## EXERCISE INSTRUCTIONS
Repeat only the stretch of lines below that runs from the line with "Instruction: Click the Nome column header" through the line with "You are a computer-use agent. This", unaltered.

SOURCE INFORMATION below:

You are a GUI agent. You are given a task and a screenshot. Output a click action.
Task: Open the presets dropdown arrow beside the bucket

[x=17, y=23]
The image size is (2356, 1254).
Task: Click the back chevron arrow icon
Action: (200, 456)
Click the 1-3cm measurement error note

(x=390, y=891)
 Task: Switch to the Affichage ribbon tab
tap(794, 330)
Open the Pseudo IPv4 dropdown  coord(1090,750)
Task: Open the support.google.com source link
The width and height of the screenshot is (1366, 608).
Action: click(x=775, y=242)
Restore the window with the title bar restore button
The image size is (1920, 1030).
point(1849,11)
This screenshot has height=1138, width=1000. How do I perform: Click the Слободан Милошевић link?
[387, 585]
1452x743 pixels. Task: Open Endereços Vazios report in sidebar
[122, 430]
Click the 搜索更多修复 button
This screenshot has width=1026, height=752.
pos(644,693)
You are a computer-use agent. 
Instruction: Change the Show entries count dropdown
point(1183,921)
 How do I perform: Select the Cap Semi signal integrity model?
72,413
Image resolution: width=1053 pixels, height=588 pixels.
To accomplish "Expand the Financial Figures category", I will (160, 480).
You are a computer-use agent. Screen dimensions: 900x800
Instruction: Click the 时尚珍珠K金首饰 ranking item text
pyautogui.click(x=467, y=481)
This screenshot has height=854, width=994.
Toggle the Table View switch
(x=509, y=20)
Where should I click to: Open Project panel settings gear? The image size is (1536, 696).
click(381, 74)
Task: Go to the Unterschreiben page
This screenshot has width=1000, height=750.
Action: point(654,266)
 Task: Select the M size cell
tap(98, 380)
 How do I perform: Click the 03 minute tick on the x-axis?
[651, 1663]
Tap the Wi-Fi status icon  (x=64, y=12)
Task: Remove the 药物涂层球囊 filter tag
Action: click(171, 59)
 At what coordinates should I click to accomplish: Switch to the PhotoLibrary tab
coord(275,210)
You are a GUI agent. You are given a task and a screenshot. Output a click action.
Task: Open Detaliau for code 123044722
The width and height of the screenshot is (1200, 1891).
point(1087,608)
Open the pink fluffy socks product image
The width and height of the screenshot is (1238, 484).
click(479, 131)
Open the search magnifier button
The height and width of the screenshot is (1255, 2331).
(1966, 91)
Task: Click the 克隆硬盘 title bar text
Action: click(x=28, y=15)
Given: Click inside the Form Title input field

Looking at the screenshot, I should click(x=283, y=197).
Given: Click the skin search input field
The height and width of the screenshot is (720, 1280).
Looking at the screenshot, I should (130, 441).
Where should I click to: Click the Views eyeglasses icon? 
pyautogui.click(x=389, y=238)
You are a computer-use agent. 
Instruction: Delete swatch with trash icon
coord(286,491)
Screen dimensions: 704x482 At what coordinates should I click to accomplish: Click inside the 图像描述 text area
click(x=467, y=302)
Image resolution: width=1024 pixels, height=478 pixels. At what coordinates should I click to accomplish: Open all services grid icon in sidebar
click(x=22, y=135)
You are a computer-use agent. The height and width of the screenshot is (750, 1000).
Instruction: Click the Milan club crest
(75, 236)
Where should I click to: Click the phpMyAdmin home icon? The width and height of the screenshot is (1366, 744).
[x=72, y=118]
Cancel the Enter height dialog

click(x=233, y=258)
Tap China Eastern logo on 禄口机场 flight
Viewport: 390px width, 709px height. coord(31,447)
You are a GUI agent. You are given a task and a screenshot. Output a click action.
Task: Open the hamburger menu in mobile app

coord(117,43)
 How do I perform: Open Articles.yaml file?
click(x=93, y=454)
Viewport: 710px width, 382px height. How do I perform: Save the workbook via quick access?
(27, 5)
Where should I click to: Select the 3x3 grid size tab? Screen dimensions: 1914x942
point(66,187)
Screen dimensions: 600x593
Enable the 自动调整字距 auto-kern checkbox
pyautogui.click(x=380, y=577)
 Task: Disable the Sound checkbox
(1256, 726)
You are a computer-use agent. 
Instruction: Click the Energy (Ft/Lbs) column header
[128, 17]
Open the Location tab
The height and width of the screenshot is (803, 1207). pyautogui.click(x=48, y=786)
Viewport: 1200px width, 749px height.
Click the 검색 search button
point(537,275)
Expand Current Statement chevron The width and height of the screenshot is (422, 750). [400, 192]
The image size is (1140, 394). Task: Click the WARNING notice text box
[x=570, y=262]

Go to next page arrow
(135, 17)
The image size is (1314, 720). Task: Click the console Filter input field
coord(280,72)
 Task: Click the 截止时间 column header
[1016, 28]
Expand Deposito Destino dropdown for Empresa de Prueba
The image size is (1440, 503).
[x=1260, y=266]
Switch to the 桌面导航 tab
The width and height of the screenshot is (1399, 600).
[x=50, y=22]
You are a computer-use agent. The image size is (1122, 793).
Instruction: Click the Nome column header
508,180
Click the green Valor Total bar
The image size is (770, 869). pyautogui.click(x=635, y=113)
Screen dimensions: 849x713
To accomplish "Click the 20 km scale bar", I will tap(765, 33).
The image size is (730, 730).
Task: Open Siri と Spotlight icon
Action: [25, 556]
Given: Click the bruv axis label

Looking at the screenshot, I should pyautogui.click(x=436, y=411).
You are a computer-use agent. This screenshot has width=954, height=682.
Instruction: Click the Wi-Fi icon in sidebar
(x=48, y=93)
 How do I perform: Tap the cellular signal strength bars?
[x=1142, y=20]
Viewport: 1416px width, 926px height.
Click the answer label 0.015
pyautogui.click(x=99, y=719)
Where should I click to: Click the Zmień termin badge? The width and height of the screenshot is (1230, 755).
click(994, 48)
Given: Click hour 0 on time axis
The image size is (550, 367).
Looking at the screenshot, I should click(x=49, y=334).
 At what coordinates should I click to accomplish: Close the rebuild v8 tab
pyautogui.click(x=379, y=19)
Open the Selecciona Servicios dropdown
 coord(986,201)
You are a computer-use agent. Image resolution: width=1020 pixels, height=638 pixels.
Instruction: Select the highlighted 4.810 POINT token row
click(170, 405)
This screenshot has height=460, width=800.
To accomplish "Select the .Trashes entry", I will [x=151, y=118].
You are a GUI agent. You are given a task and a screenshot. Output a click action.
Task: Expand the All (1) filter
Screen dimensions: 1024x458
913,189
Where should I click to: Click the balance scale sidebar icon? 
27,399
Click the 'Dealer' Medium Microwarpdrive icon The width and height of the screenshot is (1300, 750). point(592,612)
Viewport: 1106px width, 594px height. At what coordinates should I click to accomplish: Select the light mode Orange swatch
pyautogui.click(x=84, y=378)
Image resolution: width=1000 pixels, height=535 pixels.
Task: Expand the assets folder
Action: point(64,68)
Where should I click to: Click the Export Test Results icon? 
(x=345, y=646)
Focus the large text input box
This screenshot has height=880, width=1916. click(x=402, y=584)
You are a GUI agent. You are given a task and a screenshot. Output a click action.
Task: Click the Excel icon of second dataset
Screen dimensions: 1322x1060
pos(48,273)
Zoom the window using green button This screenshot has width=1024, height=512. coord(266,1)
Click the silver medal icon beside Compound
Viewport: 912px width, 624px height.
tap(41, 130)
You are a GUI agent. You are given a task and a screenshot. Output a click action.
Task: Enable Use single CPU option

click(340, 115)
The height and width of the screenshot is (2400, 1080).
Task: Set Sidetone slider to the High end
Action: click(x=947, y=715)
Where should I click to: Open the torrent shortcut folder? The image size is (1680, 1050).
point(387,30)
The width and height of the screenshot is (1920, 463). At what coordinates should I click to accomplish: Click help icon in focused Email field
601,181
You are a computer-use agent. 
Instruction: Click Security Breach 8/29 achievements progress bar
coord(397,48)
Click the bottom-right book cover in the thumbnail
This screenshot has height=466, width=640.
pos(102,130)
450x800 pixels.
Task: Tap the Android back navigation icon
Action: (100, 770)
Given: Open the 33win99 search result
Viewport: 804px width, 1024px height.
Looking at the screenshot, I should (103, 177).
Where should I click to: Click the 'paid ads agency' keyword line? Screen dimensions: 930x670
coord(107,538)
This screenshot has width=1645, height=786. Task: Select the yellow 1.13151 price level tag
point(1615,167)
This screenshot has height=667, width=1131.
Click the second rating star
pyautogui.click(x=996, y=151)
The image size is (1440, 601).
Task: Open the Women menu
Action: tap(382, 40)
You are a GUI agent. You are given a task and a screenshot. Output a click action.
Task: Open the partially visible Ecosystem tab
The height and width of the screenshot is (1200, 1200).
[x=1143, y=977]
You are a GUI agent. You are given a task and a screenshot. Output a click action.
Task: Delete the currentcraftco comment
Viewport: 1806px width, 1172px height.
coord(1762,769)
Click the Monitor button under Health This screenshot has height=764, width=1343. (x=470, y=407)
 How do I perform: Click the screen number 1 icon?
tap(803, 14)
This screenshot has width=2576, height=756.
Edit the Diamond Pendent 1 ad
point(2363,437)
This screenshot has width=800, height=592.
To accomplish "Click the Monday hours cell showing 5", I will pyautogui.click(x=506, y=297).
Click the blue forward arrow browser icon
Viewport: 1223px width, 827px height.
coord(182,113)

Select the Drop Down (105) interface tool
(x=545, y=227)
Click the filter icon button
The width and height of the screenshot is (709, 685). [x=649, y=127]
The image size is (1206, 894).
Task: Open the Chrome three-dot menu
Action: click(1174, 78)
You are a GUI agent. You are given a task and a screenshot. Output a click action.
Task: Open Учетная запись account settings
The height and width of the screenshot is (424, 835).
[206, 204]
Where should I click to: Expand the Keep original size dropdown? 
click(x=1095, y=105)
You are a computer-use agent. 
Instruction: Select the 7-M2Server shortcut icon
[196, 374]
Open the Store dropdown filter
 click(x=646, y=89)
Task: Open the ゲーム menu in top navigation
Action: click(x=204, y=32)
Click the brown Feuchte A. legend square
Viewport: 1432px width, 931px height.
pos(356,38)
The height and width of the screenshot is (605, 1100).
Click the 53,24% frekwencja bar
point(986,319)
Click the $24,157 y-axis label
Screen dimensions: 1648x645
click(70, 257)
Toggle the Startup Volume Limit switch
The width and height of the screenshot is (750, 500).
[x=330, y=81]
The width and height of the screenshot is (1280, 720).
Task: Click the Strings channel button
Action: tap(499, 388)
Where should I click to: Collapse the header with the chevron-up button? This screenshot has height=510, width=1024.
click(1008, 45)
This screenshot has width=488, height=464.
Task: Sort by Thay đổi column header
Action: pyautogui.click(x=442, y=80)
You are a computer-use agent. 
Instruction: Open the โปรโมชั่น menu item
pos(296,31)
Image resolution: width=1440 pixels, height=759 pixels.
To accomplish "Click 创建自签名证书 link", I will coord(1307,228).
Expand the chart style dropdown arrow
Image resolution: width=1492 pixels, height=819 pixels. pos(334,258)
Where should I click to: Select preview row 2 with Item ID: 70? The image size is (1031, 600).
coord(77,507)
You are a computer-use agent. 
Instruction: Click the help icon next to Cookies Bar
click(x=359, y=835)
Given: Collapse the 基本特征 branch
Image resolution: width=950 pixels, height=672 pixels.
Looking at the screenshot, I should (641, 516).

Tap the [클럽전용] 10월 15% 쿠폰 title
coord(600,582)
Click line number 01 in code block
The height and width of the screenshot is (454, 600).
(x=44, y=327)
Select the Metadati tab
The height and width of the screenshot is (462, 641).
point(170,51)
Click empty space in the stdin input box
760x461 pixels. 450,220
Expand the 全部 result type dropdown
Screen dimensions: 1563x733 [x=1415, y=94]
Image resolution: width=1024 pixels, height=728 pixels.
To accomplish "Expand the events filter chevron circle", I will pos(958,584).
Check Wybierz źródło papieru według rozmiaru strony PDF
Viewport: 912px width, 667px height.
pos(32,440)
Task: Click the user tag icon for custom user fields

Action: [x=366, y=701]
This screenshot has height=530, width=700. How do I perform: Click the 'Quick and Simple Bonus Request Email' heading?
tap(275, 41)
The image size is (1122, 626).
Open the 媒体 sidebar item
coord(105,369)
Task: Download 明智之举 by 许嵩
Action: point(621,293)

End of SOURCE INFORMATION.

## RESPONSE FOR THIS EXERCISE
Instruction: Click the Nome column header
508,180
Click the green Valor Total bar
The image size is (770, 869). pyautogui.click(x=635, y=113)
Screen dimensions: 849x713
To accomplish "Click the 20 km scale bar", I will tap(765, 33).
The image size is (730, 730).
Task: Open Siri と Spotlight icon
Action: [25, 556]
Given: Click the bruv axis label

Looking at the screenshot, I should pyautogui.click(x=436, y=411).
You are a computer-use agent. This screenshot has width=954, height=682.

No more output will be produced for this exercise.